Last year I gave a qualified thumbs-up to James Gunn’s Transcendental, which as I noted in the review, read like a mix of old guard sci-fi, The Canterbury Tales, Ship of Fools, and And Then There Were None. I absolutely loved (seriously, loved) the Chaucerian aspect, which were a series of stories embedded in the larger narrative that explained how various individuals — human and alien — ended up aboard the spaceship on a pilgrimage in search of the rumored Transcendental Machine (TM). The rest of the novel, however, I found far less successful. Now Gunn is back with the sequel, Transgalactic, and unfortunately, those Chaucerian elements are long gone and what we’re left with is more of the old-time sci-fi plotting and characterization, leaving the sequel falling well short of its predecessor. I suggest skimming through my earlier review for a sense of the backdrop and characters.
Transgalactic picks up pretty immediately after Transcendental, with our main characters Riley and Asha having been transported to two different planets by the TM (really a seriously ancient matter-transmitter/transporter that, as a lucky side-effect, removes imperfections, leaving one more or better evolved once they’ve traveled through it). Asha ends up on a decently advanced (though no space flight) planet in the galaxy center, where she is welcomed as the prophesied “Chosen One,” thanks to her stepping out of the sacred machine in the city center. Riley, on the other hand, finds himself on a planet whose civilization — think intelligent dinosaurs that would have evolved had the asteroid not struck the Earth — has long regressed to pre-industrial level. Fortuitously (really fortuitously), each, joined by a single native inhabitant companion, finds a means off their respective planet and heads toward the Galactic Federation to spread the news of the TM. As we follow their separate paths we learn more about the Federation, the human-Federation war of recent history, and the role of the “Pedia’s,” the AIs that run so much of the Federation.
As mentioned, there’s a real old-guard feel to much of the story, from the bureaucratic and stale Galactic Federation to the upstart “won’t be restrained” humans that threaten to shake things up, to the ancient pre-Federation mystery race and their remnant uber-advanced technology, to the “can-we-trust-them” AIs.
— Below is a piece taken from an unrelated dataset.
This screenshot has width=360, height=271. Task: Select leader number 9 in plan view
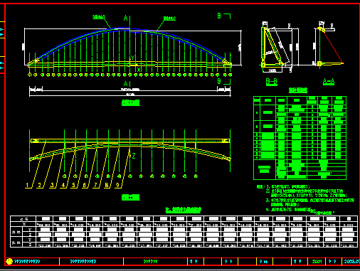click(117, 185)
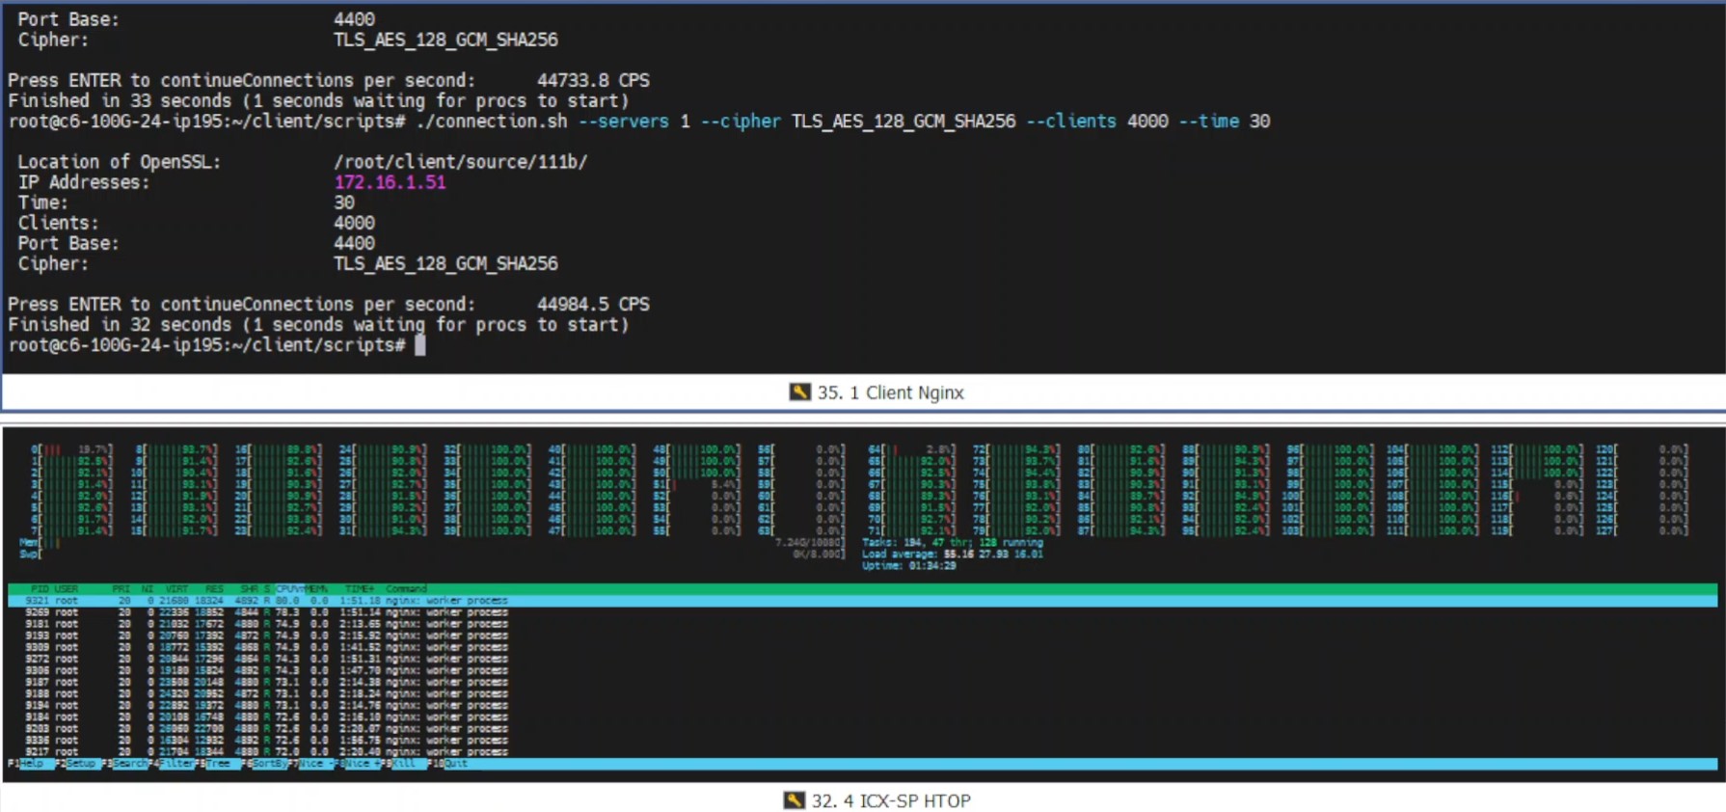Toggle F5 Tree view in htop

click(x=219, y=764)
Depending on one’s reading past, there’s a good chance you’ll fondly recall your Asimov, Norton, Farmer, Vogt, Stapleton (particularly the focus on evolution), and the like. These echoes don’t simply arise in the plot elements but in the tone and style as well.
Tonally, Transgalactic is swimming against today’s dystopic and/or grim current by presenting a meaningful striving for something good and providing a sense of hope and optimism if Asha and Riley succeed in their attempt to uplift species through the TM and also replace the creaky old Federation with something better, more vibrant, more “nourishing.”
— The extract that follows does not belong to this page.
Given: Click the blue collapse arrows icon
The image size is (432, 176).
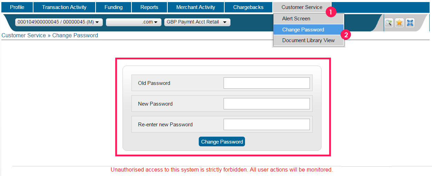Looking at the screenshot, I should [410, 23].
Stylistically, Transgalactic, at just over 200 pages, has an old-time economy to it thanks to sparse description and dialogue, quickly arising problems quickly solved, and scenes that come and go at great speed. There’s no dawdling over details of place or physical action, little deep introspection, not a lot of lengthy wrestling with issues or interactions. The upside to this is that the novel moves along speedily. The downside is things happen a bit too easily, characters breeze through problematic issues (for instance, the two natives should, it seems, evince much more of a sense of dislocation thanks to the revelations they’re presented about their worlds), the reader is often told something rather than shown it, and the language tends to be effective but a bit flat.
That same sense of flatness applies to the characters (another typical old guard element), as neither Riley nor Asha really come alive on the page. And while I was told that they were fundamentally transformed from run-of-the-mill humanity due to their passage through the TM, which had granted them enhanced clarity of mind, self-healing properties, and other improvements, I never truly felt that they were anything but normal. In other words, their distinction never felt distinctive. Meanwhile the native characters, each of whom gets a nicely done POV segment, at least, feel more like representative types than out and out characters.
I confess that Transgalactic was more than a little disappointing. I felt I’d seen much of the plot before, the characters and writing were flatter than I prefer, and the whole thing felt like it was skimming too quickly only on the surface of events and characters. But Gunn isn’t done with the story yet; a third one is clearly on the way. And given that book one, Transcendental, had such gloriously captivating sections, I’ll hold off on judging the entire trilogy in hopes that the third book is the charm.
Interesting review, especially when read alongside your review of Transcendental. I think I’ll hold off on this series until the third book is out and you have a chance you review the trilogy as a whole.
I eagerly await your review the third book. This does have a real feeling of the fifties or early sixties, if not quite “Golden Age.”